Targets are mostly dual-use technologies, having both civilian and possibly military or security purposes. “CSIS has seen a trend of state-sponsored espionage in fields that are crucial to Canada’s ability to build and sustain a prosperous, knowledge-based economy,” he said. “I’m talking about areas such as AI [artificial intelligence], quantum technology, 5G, biopharma and clean tech. In other words, the foundation of Canada’s future growth.” This according to theglobeandmail.com.
Mr. Vigneault said large corporations typically hold the most valuable information but they try to put in state-of-the-art cyber defenses, while Canadian universities are largely unaware how they are vulnerable to economic espionage and the threat of infiltration by unnamed state actors who would use their expertise to gain an edge in military technologies. This according to mobilesyrup.com.

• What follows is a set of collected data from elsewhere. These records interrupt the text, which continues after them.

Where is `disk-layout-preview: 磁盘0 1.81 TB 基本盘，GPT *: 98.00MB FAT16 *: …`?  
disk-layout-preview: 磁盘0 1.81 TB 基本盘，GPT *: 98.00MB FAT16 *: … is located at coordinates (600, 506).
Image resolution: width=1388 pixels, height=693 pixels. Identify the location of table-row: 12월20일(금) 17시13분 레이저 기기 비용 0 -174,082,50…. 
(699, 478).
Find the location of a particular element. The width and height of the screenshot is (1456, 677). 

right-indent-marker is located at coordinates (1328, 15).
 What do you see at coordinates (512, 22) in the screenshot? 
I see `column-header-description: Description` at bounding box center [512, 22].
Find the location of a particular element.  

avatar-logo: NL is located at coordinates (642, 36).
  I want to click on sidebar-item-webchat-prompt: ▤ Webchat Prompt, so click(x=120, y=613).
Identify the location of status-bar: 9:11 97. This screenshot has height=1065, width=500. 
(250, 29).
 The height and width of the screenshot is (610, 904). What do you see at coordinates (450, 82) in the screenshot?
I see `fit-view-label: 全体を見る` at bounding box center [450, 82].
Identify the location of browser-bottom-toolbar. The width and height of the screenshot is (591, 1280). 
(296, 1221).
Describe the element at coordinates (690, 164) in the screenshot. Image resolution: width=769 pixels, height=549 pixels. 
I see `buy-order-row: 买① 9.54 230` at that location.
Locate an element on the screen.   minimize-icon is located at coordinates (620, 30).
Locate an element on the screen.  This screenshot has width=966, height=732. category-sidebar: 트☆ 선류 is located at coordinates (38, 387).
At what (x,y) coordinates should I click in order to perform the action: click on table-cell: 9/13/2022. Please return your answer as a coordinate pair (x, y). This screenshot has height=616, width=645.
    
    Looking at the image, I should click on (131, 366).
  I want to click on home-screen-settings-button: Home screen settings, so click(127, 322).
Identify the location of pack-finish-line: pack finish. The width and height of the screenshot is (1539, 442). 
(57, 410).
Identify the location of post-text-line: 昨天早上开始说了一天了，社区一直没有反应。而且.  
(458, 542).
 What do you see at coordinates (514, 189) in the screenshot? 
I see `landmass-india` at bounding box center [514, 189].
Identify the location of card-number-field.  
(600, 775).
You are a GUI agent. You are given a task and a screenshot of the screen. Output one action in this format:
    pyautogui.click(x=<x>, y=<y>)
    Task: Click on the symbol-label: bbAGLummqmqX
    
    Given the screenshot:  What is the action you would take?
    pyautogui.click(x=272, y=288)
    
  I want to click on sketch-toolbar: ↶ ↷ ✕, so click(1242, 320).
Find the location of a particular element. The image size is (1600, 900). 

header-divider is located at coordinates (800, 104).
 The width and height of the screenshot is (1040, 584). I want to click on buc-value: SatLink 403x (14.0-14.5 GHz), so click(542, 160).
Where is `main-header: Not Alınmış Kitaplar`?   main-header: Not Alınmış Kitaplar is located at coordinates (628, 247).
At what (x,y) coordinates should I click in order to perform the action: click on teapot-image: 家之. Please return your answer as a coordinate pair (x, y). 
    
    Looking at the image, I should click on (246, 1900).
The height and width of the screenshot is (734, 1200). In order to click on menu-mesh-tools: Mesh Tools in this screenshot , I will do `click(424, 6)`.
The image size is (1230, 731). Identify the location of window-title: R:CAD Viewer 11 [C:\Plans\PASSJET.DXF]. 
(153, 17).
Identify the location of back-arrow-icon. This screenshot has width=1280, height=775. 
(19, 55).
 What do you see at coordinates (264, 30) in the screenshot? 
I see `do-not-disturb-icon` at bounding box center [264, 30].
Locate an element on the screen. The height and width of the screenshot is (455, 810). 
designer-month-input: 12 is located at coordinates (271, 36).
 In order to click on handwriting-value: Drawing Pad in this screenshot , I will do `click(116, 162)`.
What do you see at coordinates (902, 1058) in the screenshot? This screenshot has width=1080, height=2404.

These comments come at a time when the head of U.K.’s Secret Intelligence Service, MI6, raised concerns of Huawei, the Chinese technology giant, being involved in the development of the country’s 5G infrastructure. 5G, the next iteration of mobile network technology, could potentially help cities become more connected to smart technology.
According to Alex Younger from the MI6, “We need to decide the extent to which we are going to be comfortable with Chinese ownership of these technologies and these platforms in an environment where some of our allies have taken very definite positions”.
Echoing the words of spy chiefs in the United States, Australia and New Zealand, Mr. Younger said 5G technology – which offers faster download speeds – poses a greater national security threat than conventional mobile technology.
“With 4G there are specific modes of technology and we developed a very good understanding with Huawei of where we were able to monitor and look at that aspect of their offer,” Mr. Younger said. “That is impossible with 5G.”
The MI6 chief said the advent of 5G technology would make it more challenging to monitor Huawei technology, a task made especially difficult by China’s one-party state. “In China, they have a different legal and ethical framework,” Mr. Younger said. “They are able to use and manipulate data sets on a scale that we can only dream of.”
These concerns regarding 5G technology also come at a time when three members (New Zealand, Australia, U.S.) of the Five Eyes intelligence-sharing alliance have decided to ban Huawei from 5G networks.